Dataset entries:
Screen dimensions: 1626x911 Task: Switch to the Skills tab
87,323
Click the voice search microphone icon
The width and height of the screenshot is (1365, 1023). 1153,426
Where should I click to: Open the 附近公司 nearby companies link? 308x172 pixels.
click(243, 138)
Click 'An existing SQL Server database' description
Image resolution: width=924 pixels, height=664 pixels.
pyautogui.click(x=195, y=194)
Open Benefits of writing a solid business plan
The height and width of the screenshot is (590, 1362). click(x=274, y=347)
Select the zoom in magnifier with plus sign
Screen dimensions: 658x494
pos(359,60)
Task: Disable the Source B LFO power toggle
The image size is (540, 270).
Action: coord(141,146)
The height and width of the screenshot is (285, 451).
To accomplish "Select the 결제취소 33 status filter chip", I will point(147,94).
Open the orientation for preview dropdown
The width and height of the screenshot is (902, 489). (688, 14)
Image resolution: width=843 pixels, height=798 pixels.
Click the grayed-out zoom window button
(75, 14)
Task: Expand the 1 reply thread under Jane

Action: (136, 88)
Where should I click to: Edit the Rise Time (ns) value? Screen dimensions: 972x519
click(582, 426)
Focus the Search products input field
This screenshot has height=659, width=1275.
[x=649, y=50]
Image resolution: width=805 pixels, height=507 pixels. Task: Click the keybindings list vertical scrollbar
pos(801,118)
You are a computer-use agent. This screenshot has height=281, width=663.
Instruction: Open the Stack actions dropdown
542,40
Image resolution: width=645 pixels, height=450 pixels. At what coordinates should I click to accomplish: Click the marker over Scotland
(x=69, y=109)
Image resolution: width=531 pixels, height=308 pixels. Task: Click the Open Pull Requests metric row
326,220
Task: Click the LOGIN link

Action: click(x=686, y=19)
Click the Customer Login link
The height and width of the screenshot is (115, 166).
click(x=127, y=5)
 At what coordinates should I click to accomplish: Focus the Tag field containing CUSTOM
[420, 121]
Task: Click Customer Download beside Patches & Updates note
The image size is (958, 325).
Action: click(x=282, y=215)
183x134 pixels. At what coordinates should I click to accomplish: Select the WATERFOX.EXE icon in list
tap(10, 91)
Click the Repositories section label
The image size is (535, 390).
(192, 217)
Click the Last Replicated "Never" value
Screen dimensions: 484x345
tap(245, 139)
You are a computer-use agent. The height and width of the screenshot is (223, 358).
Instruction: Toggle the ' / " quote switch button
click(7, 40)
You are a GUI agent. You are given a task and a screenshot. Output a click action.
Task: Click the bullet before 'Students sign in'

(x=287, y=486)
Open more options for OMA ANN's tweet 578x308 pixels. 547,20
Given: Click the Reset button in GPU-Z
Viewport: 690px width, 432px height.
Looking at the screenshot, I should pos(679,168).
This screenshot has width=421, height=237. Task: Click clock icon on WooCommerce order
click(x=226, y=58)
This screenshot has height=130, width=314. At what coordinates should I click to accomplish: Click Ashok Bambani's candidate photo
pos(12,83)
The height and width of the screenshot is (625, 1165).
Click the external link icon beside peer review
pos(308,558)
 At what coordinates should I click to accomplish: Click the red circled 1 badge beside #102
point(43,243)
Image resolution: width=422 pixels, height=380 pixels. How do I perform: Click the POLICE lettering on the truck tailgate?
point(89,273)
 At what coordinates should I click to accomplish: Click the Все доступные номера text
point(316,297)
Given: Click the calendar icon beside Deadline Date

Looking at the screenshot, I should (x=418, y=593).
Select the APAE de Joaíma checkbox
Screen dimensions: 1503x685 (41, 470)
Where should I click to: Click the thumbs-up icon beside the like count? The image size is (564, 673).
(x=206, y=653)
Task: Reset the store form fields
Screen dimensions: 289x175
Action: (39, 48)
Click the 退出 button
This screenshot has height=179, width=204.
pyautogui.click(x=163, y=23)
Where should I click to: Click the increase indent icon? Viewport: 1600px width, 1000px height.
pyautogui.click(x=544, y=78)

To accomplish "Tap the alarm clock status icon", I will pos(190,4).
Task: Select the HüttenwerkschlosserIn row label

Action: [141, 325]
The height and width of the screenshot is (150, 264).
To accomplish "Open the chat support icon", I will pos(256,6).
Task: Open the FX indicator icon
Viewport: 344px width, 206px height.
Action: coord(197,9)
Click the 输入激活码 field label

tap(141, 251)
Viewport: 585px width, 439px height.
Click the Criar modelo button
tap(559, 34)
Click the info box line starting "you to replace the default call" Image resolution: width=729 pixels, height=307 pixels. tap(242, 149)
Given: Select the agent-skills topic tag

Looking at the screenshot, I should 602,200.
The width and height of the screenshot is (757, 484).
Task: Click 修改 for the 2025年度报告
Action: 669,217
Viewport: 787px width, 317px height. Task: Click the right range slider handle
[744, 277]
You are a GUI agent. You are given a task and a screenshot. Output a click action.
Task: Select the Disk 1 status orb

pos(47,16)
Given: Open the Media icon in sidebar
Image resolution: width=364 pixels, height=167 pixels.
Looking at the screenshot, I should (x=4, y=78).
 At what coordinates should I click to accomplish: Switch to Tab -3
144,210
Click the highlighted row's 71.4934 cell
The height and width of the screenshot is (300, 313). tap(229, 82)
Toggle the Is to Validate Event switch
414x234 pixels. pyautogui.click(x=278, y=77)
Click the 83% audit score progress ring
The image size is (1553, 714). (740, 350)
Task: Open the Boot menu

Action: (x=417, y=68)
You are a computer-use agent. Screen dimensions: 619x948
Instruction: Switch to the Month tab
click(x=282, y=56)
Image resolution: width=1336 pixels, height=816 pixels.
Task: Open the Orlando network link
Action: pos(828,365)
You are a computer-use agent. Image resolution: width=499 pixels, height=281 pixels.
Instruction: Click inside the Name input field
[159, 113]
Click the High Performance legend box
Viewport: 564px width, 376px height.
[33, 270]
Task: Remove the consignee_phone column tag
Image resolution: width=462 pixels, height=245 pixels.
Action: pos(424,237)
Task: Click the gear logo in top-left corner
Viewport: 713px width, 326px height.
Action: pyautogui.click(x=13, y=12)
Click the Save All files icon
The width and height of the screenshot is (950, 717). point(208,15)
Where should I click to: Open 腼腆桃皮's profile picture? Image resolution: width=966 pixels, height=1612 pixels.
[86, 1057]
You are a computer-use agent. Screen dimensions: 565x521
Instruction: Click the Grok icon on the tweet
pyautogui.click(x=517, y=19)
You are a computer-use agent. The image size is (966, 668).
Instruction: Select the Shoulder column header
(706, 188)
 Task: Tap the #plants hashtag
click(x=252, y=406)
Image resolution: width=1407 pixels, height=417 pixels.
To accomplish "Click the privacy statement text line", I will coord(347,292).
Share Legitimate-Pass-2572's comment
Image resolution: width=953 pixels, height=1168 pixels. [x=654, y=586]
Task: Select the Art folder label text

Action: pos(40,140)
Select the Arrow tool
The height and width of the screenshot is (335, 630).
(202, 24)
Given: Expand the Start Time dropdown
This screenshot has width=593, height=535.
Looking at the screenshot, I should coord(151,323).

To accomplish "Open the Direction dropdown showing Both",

▶ _Work request_: With the string "Reset" as the key, filter the data above and show the lines that match.

▶ _Written solution_:
Given: Click the Reset button in GPU-Z
Task: Reset the store form fields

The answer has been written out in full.